Well there was the time MSNBC’s Steve Benen wrote an article titled ‘Khizr Khan’s words won’t soon be forgotten’ about the Gold Star family’s comments at the Democratic National Convention, a week after he penned a piece titled ‘RNC manipulates the pain of a grieving mother for partisan gain’ about Pat Smith, the mother of Benghazi victim Sean Smith.
Or the time Salon writer Joan Walsh tweeted, “Are we seriously talking about Hillary Clinton’s health as a serious issue? Really?”, after writing a piece in 2012 titled ‘What’s wrong with Mitt Romney?’ that included the words, “Maybe we should be asking to see his medical records ... his struggles are our struggles; he’s running to be our president.”
Or the time The Washington Post’s Chris Cillizza wrote a piece titled ‘Can we just stop talking about Hillary Clinton’s health now?’, two days before a piece titled ‘Why I wrote about John McCain’s health in 2008 (and don’t think we should write about Hillary’s health now)’, three days before a piece titled ‘Hillary Clinton’s health just became a real issue in the presidential campaign’.
Or the time Salon, in 2007, published an article titled ‘‘Nazis’ and ‘Hitler’ — the Right’s casual, trivialising political insults’, before nine years later casually pondering, ‘Is Donald Trump a new Hitler?’.
Or the time The Huffington Post published an article titled ‘Speculating about candidate health is mudslinging, not medicine’, after publishing a piece in 2008 titled ‘Is John McCain mentally fit to be president?’.
Or the time Slate published an article in 2012 titled ‘In defence of the Electoral College’, before this week’s take which declared, ‘The Electoral College is an instrument of white supremacy — and sexism’.
Or the time the media had a collective meltdown when Mr Trump said he might not accept the result of the election — conveniently forgetting that Al Gore challenged the 2000 election all the way to the Supreme Court — before hailing violent anti-Trump protests in the wake of the election as “only the opening act of years of discord”.
Or there’s that small matter of violence. When a Trump supporter punched a protester in the face at a rally, news networks around the world ran the footage on high rotation for a week.

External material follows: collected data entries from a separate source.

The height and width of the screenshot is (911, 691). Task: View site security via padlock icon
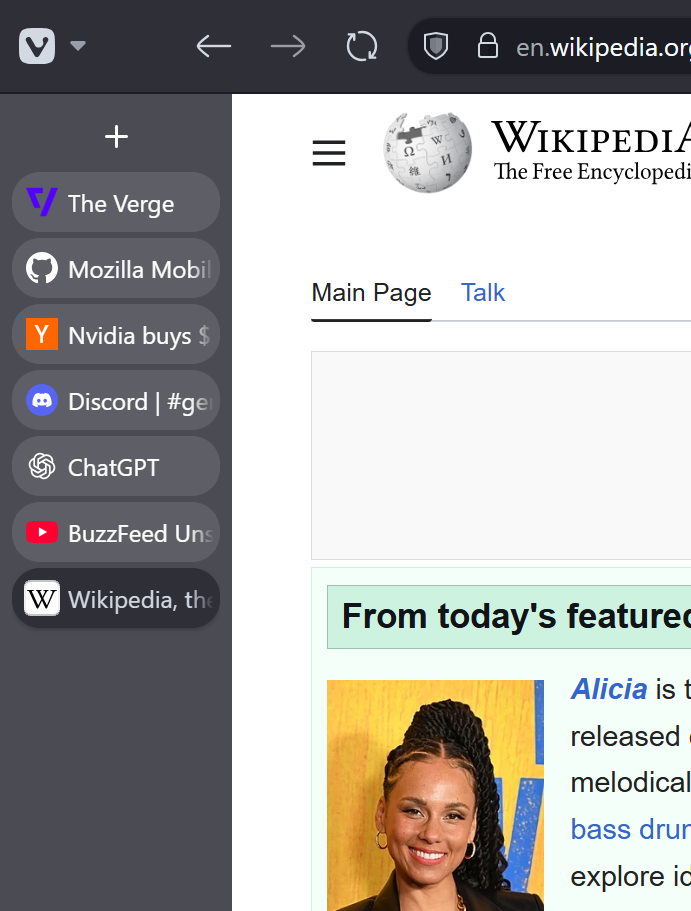click(487, 46)
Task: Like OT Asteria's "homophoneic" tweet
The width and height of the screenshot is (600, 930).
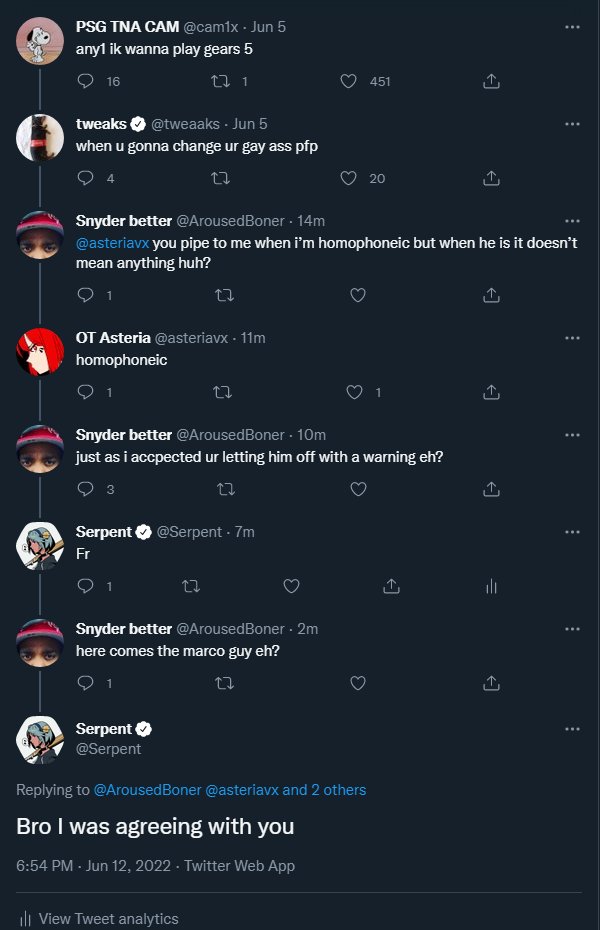Action: [x=353, y=392]
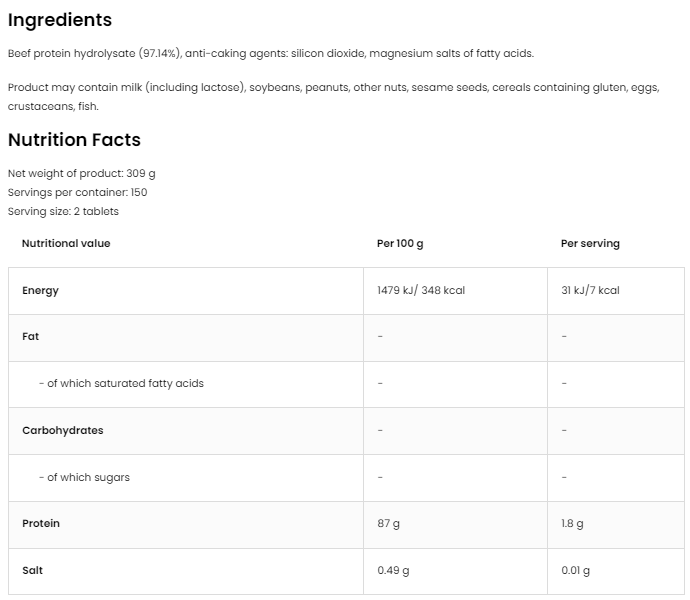Click the Per 100 g column header
690x600 pixels.
pos(400,243)

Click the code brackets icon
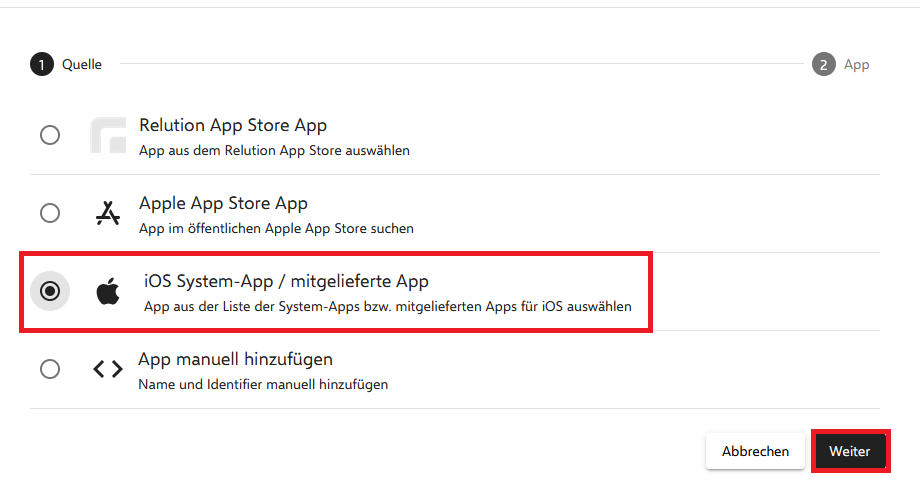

The man, 78-year-old John McGraw, was charged with assault and disorderly conduct.
But when undercover journalists provided concrete evidence that Hillary Clinton’s campaign was paying professional protesters to infiltrate Trump rallies and assault his supporters, the media was silent.
When Trump supporters were punched, chased and pelted with water bottles and eggs at a rally in California, or in dozens of other violent incidents at rallies across the country all year, there was a distinct sense from the media: they had it coming.
After all, Donald Trump is literally Hitler.
It’s the same story since the election. While the media obsesses over a highly dubious wave of hate crime in “Trump’s America”, usually consisting of “I’ll ride with you” style friend-of-a-friend’s-sister Facebook posts, it largely ignores actual video evidence of violent attacks on Trump supporters.
All of this has led many to completely disconnect from what they have taken to calling by the German word “lugenpresse”, or “lying press” — a term used by Germans angry at the media for actively suppressing negative news about immigrants, notably in the wake of the Cologne mass sexual assaults.
The whole situation is neatly encapsulated by Time magazine’s take, which described the phenomenon in an article titled ‘Donald Trump supporters are using a Nazi word to attack journalists’.
Because if people don’t like you, calling them Nazis should do the trick.